Material for this task START
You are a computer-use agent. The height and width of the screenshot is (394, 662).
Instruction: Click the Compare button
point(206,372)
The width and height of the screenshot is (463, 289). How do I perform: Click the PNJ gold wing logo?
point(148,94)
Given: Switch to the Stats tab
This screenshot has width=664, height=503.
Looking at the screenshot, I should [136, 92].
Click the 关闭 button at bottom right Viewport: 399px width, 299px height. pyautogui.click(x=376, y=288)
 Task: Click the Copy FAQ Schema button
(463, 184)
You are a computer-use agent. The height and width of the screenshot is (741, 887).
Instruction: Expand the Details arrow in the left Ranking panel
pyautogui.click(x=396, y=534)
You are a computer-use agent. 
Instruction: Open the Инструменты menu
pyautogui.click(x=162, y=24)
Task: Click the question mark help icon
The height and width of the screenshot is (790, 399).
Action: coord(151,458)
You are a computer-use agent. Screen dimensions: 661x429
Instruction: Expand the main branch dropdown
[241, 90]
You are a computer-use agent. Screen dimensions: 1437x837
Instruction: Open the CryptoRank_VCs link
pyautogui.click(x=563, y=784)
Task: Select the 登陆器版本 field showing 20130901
Material for this task END
> Exercise prompt
From the entries above, copy every line containing the word "computer".

> Task answer
You are a computer-use agent. The height and width of the screenshot is (394, 662).
You are a computer-use agent. The height and width of the screenshot is (741, 887).
You are a computer-use agent. 
You are a computer-use agent. Screen dimensions: 661x429
You are a computer-use agent. Screen dimensions: 1437x837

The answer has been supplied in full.